Tuesday's race will fill the unexpired term of George D. Crook, who retired last winter. There will be no runoff, the candidate with the most votes will win the seat.
In November, board incumbents Maria Aguirre, Mary Eva Gomez, Beatrice Proo and Raul P. Salcido will be up for reelection. Pete A. Ramirez is the only El Rancho board member not facing reelection in 1987.
10,300 Students in District
The El Rancho district, which is 95% Latino, has 10,300 students and a $30-million annual budget. The district runs from the 605 Freeway on the east to Passons Boulevard on the west, and from Whittier Boulevard in the north to Loch Lomond Drive.
El Rancho Supt. Thomas Sakalis describes the district as stable, with a very slight growth rate. Although all the candidates said that classes are larger than they would like to see, Sakalis said that El Rancho is not experiencing the classroom shortage that is plaguing some other districts.
The superintendent said that from his viewpoint, the only real problem facing his district is state funding, which he said is a concern shared by all districts in California.

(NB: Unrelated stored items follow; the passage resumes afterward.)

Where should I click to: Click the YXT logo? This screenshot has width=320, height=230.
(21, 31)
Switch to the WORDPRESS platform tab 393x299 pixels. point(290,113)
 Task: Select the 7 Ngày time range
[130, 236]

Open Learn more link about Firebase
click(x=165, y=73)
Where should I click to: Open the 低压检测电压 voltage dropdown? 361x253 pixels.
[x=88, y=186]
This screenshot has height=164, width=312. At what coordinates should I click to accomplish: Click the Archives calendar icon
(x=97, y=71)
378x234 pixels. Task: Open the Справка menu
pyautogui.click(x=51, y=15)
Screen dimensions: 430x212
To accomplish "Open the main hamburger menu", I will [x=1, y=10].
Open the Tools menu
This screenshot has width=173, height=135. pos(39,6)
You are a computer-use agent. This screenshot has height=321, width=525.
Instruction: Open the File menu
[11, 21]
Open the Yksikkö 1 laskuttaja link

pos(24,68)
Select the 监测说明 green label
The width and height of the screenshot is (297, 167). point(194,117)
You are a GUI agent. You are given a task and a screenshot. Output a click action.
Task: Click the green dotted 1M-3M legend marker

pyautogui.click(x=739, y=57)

The five candidates on Tuesday's ballot, though, have a variety of opinions about the district and what it needs.
The candidates are:
- Cecilia Chavez, 51, who is employed in the South Ranchito Elementary School as a media aide and worked for 11 years as an aide in district classrooms. She is the president of the PTA at El Rancho High School, which her three sons attended.

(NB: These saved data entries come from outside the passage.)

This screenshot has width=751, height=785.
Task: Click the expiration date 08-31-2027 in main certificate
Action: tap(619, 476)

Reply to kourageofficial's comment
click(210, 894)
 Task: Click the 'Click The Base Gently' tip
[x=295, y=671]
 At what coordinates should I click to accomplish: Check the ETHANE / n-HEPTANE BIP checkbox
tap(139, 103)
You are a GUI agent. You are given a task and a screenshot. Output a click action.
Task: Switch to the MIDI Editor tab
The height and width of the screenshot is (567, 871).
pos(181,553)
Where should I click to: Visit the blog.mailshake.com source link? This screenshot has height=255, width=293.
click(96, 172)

Chavez said the most pressing problems the district faces are drug abuse and dropouts, and she advocates early intervention to deal with these problems. "By high school, you can only reach a few," she said. "We lose them by then." She said these problems can best be solved by getting parents involved and "really working with the kids."

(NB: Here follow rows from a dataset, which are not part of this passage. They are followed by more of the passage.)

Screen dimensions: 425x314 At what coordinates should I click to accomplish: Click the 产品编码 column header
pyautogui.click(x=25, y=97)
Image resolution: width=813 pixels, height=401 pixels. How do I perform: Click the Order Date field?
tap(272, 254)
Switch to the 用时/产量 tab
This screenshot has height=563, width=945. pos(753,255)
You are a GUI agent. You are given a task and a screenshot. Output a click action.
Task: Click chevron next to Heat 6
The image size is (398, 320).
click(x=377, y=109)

She said she opposes health clinics on campus dispensing birth control devices, but supports sex education beginning in grade school. From her vantage point in district classrooms, she said, it appears that El Rancho teachers are "generally doing a good job. Overall, I think we have a pretty good school district."
- Albert Cortez, 26, who is an administrative assistant in the office of state Sen. Joseph Montoya and is a night student at Whittier College. He said his four years experience in Montoya's office would give him an advantage on the board.
"I have inroads in Sacramento," he said, "and I'm used to dealing with legislation and budgets. I understand that sort of thing."
Unlike the other candidates who said they have spent less than a few hundred dollars each on their campaigns, Cortez said he has spent "about $3,000."
Vocational Education a Major Goal
One of his major goals would be to promote more vocational education, he said. "A lot of kids don't have the desire to go to college; there's a lot of emphasis on academics. If I was on the school board, I would definitely want to look into this."
He cited funding cuts as one of the problems facing the district, but said "We have to work with what we have. It's natural to complain, but some priorities have to be rearranged." He did not have any specific proposals for budget cuts.
He said in an interview that he supports sex education in the schools, a change from his position at a candidates' forum a month ago when he said he believed the primary responsibility for sex education belongs in the home. He also said that he is "not totally opposed" to health clinics on high school campuses dispensing birth control information.
- Lydia Juarez, 41, who described herself as "a homebody" and has a daughter enrolled in El Rancho High School. She said she is running because she believes that the board needed "somebody sensitive to the needs of children and who wants to serve the community."
"That's me," she said. However, she added that winning would be "a little scary."
The major problem facing the district is a 49% dropout rate for Latino students, she said, which she attributed to teacher attitudes.
"Kids don't like to be made to feel dumb. You've got to get teachers who halfway like the kids," she said. She said she would like to see the district test teachers and eliminate those who are not up to par. "We should clean house," she said. "I don't like to see good money go to lousy teachers."
Juarez said sex education should be taught in school "as soon as possible," and children should be taught about AIDS. "You can't tell if you have kinky relatives (who would expose the children to infection). Little kids should be taught the dangers."